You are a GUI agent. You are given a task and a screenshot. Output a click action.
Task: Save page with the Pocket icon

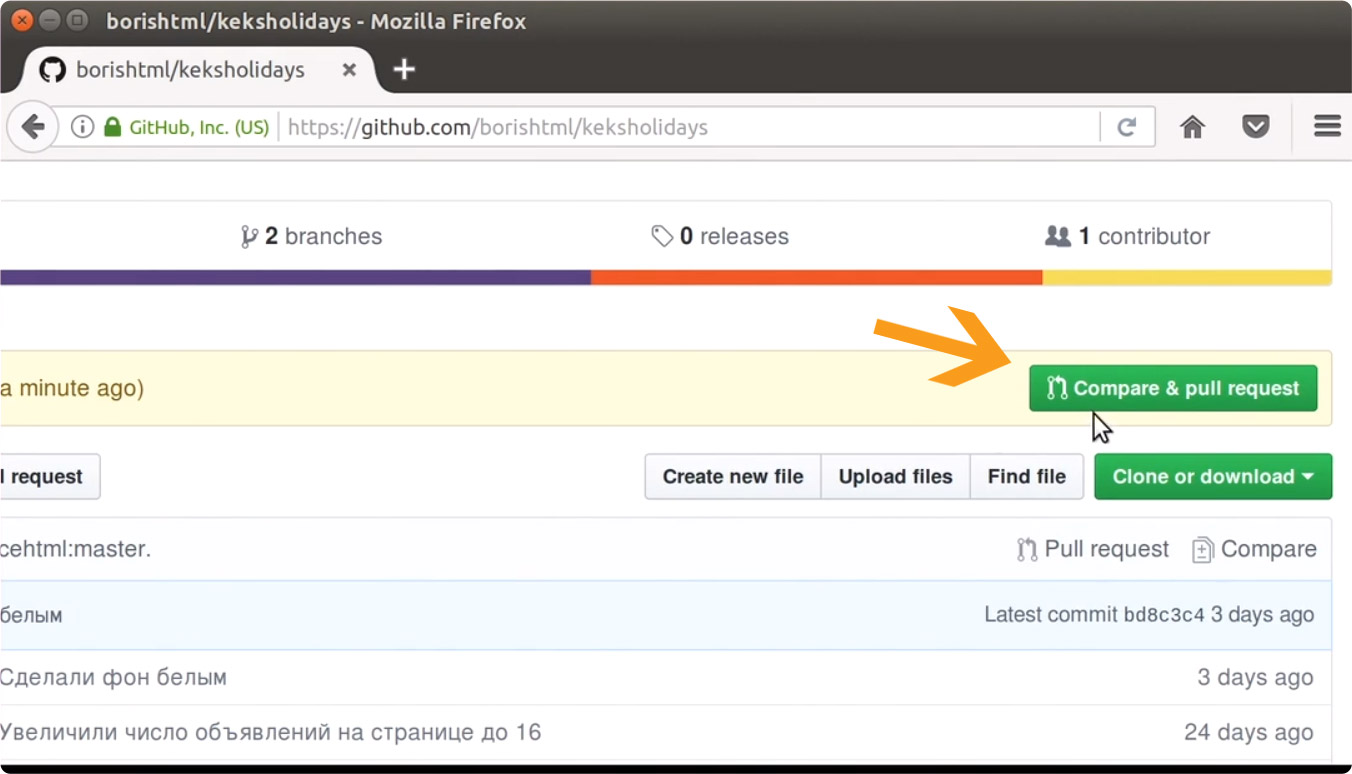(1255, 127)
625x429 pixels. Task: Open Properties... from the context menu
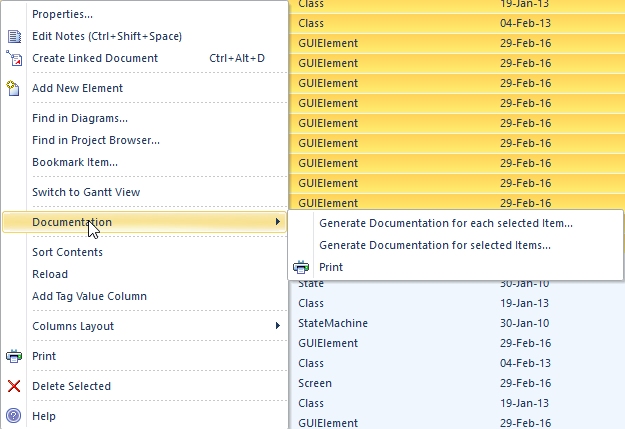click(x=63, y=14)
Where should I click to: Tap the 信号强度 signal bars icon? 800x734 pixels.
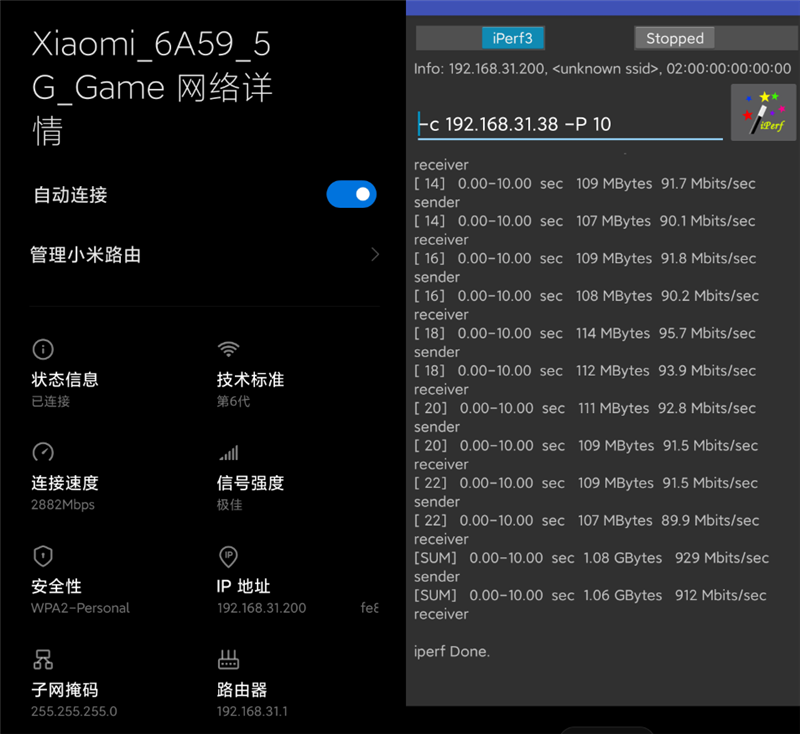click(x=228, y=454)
──────────
* [GOAL OF THE EXERCISE]: Could you give the listing again exactly as it stands, minus any pictures?

* [RESPONSE TO THE TASK]:
You are a GUI agent. You are given a task and a screenshot. Output a click action.
Task: Save page with the Pocket icon

(1255, 127)
625x429 pixels. Task: Open Properties... from the context menu
click(x=63, y=14)
Where should I click to: Tap the 信号强度 signal bars icon? 800x734 pixels.
click(x=228, y=454)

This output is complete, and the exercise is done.